El neoliberalismo como
teoría económica siempre fue un absurdo. Tuvo tanta validez como las ideologías
que gobernaron del pasado: el derecho
divino de los reyes o la creencia en el Übermensch
(el “súperhombre”) del fascismo. Ninguna de sus tan aclamadas promesas fueron
remotamente posibles. Concentrar la riqueza en manos de una élite oligárquica
global (ocho familias tienen ahora tanta riqueza como el 50 por ciento de la
población mundial), mientras se demuelen los controles y regulaciones
gubernamentales, lo que siempre crea una desigualdad de ingresos masiva, le da
poder a los monopolios, alimenta el extremismo político y destruye la democracia.
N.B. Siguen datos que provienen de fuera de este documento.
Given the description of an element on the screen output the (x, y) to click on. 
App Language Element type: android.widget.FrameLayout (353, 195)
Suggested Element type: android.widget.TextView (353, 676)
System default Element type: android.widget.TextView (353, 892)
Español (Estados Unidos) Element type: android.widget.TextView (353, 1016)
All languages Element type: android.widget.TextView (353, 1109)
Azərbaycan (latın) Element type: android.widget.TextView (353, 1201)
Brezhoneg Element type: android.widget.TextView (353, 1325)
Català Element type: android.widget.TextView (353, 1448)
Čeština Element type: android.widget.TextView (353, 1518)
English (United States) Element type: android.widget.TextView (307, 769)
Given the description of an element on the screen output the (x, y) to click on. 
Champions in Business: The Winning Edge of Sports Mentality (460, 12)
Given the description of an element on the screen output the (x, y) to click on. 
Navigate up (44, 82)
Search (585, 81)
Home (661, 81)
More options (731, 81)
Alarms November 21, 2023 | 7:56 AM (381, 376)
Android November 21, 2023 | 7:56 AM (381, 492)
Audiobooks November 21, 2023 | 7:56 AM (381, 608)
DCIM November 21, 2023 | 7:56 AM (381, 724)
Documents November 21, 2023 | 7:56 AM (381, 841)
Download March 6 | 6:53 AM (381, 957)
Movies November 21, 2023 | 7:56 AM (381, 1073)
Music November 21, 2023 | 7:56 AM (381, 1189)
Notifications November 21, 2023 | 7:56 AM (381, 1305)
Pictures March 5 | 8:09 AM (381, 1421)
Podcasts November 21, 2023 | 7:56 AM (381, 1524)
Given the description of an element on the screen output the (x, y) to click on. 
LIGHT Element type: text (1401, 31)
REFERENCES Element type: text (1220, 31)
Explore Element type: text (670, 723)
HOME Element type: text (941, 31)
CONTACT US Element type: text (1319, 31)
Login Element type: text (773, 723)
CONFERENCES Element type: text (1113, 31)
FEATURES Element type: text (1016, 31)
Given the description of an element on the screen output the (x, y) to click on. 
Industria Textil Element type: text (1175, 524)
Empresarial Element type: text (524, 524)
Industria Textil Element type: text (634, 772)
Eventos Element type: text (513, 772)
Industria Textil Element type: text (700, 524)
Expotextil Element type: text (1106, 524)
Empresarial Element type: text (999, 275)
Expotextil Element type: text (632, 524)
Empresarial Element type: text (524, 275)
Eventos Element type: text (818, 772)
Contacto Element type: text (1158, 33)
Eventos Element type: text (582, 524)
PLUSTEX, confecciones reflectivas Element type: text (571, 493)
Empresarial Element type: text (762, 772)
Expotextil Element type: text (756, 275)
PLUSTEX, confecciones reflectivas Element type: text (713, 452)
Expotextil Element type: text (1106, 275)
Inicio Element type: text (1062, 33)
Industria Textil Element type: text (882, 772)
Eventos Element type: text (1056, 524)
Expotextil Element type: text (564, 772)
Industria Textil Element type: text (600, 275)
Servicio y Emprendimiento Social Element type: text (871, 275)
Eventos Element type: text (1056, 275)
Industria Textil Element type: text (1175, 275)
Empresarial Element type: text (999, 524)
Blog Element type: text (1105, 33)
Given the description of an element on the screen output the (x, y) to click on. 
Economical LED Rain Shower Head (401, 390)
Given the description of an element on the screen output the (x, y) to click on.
No se necesita recorrer las 577 páginas de El Capital en
el siglo XXI, de Thomas Piketty, para hacerse una idea. Pero la
racionalidad económica nunca fue el punto. El punto era la restauración del
poder de clase.
Ilustración de Mr. Fish en TruthDig.
Como ideología dominante, el neoliberalismo
fue un éxito brillante. A partir de la década de 1970, sus principales críticos
keynesianos fueron expulsados de la academia, de las instituciones
estatales y las organizaciones financieras como el Fondo Monetario
Internacional (FMI) y el Banco Mundial; también se los excluyó de los medios de
comunicación. Cortesanos aplicados e intelectuales presumidos como Milton Friedman
fueron insertados en lugares como la Universidad de Chicago y recibieron
plataformas prominentes y fondos corporativos lujosos. Desde allí diseminaron
el mantra oficial de teorías económicas desacreditadas y marginadas
popularizadas por Friedrich
Hayek y la escritora de cuarta Ayn
Rand. Una vez que nos arrodilláramos ante los dictados del mercado y
levantáramos las regulaciones gubernamentales, recortáramos los impuestos para
los ricos, permitiéramos el flujo de dinero a través de las fronteras,
destruyéramos sindicatos y firmásemos acuerdos comerciales que enviaban puestos
de trabajo a las explotaciones en China, el mundo sería un lugar más feliz,
libre y rico. Fue una estafa. Pero funcionó.